We analyzed the rates of evolution of genome regions containing WGDs or SSDs (supplementary data 10 and 11, Supplementary Material online). We found that GRDs of WGDs were in genome hotspots in comparison with GRSs for both dN (Mean dN ± SD for GRDs = 0.042 ± 0.02, Wilcoxon rank test: P = 5.47 × 10−9) and dS (Mean dS± SD for GRDs = 0.316 ± 0.06, mean dS for GRSs = 0.29 ± 0.1. Wilcoxon rank test: P = 2.50 × 10−4). In contrast to WGDs, dN of GRDs containing SSDs was not significantly different from that of GRSs (Mean dN for GRDs = 0.038 ± 0.02. Wilcoxon rank test: P = 0.625), while exhibited lower dS than GRSs (Mean dS for GRDs = 0.279 ± 0.13. Wilcoxon rank test: P = 0.021). Removing GRDs and GRSs that contained positively selected genes led to similar results, GRDs containing WGDs are in genome hotspots for dN (0.04 ± 0.2) (Wilcoxon rank test: P = 1.47 × 10−8) and dS (0.32 ± 0.1) (Wilcoxon rank test: P = 6.59 × 10−5), while GRDs containing SSDs showed no evidence of mutational hotpots for dN (0.035 ± 0.02) (Wilcoxon rank test: P = 0.93) and slightly significantly lower rate for dS (0.28 ± 0.13) (Wilcoxon rank test: P = 0.041). Finally, for most chromosomes, dN of GRDs containing WGDs was higher than that of GRSs (Mean of the differences: 0.003; t-paired test: t = 2.52, d.f. = 15, P = 0.023). In the case of dS, this was higher for GRDs containing WGDs than that for GRSs in most chromosomes (Mean of the differences = 0.024. Paired t-test: t = 5.05, d.f. = 15, P = 1.4 × 10−4). Unlike GRDs containing WGDs, those containing SSDs showed no evidence for higher or lower dN than GRSs (Mean of the differences = −0.002. Paired t-test: t = −1.44, d.f. = 15, P = 0.16) nor they exhibited any pattern for dS that distinguishes GRDs from GRSs (Mean of the differences = −0.013. Paired t-test: t = −1.76, d.f. = 15, P = 0.09).

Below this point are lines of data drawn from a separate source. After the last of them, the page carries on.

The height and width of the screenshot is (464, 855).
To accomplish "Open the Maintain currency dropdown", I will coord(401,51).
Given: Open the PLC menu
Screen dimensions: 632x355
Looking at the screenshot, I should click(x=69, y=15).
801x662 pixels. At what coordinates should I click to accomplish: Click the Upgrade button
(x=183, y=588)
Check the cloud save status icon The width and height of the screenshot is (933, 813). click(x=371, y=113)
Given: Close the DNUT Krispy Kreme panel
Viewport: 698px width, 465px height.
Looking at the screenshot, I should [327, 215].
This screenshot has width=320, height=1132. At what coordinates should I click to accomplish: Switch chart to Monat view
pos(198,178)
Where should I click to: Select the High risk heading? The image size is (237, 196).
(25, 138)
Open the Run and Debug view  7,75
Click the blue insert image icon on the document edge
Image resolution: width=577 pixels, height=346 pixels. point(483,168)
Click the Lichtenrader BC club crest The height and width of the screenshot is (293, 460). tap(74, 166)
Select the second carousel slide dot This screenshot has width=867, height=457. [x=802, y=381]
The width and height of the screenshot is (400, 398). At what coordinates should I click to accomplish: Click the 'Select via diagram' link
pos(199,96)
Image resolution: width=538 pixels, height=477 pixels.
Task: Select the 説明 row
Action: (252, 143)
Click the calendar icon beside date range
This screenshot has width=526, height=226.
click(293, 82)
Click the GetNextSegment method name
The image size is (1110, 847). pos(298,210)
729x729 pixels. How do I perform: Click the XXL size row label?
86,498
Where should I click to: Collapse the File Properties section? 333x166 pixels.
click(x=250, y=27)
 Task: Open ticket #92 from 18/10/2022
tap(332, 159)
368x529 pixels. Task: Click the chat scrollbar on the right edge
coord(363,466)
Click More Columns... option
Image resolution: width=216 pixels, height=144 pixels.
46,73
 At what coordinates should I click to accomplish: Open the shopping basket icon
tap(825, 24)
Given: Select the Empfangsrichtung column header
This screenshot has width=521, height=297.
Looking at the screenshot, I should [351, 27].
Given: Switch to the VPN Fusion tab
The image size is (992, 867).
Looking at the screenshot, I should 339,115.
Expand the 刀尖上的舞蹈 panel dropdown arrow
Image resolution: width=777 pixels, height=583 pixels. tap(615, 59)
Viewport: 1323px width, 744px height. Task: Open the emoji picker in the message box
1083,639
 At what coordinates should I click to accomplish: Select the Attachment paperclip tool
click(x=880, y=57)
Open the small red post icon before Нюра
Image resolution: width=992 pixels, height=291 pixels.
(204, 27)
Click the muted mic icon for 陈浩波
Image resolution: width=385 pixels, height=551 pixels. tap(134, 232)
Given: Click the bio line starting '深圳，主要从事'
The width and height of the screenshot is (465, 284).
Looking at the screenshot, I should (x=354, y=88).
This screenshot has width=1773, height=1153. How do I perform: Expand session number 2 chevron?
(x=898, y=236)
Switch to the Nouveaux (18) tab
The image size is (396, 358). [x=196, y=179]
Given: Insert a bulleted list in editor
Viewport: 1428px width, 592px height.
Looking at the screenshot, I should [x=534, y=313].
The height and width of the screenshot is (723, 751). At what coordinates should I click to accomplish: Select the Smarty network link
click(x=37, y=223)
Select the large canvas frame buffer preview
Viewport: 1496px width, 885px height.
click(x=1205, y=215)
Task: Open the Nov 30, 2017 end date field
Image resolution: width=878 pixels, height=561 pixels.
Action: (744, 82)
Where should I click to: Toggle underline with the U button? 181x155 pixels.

Finally, using SNP data from en evolution experiment of S. cerevisiae under strong genetic drift (Keane et al. 2014), GRDs containing WGDs were significantly enriched for SNPs and indels compared to GRSs (table 2, 26.1% of GRDs with WGDs contained SNPs against the 21.95% of GRSs with SNPs; Fisher’s exact test: F = 1.26, P = 1.6 × 10−3), while GRDs containing SSDs showed no difference in terms of SNPs or indels with GRSs (table 2, 22.64% of GRDs with SSDs contained SNPs. Fisher’s exact test: F = 1.04, P = 0.60). Taken together, our results support that genome regions with high mutation rates trap differently duplicates depending on the mechanism of duplication. These data also point to higher mutation rates clearly when using WGDs but not SSDs. GRDs containing SSDs may therefore hide the difference in dS between GRDs and GRSs when the analyses do not separate these GRDs from the ones containing WGDs.

Table 2.

Distribution of SNPs among GRDs and GRSs

# SNPs Total # Regions % Regions
GRSs 1582 7208 21.95
GRDs (WGDs) 311 1192 26.1
GRDs (SSDs) 276 1219 22.64

Duplicated Genes Fall within Mutational Genome Hotspots

Our previous analysis demonstrated that GRDs exhibit higher evolution rates than GRSs. We sought to investigate if GRDs also exhibit higher mutation rates than GRSs. The estimated rates of synonymous and nonsynonymous substitutions between species are largely influenced by selection, and thus is a very crude estimate of the rate of mutation. To determine whether genome mutational hotspots are traps for duplicated genes, we performed analyses on three additional data sets: (a) analysis of the correlation between the genome density of duplicates and experimentally measured mutation rates for chromosome VI of S. cerevisiae (Lang and Murray 2011); (b) analysis of yeast interstrain single nucleotide synonymous polymorphisms (SNPs) from a previous study (Agier and Fischer 2012) based on polymorphism data in yeast strains from another study (Liti et al. 2009), and (c) analysis of SNPs from an evolution experiment of S. cerevisiae under strong genetic drift effects (Keane et al. 2014).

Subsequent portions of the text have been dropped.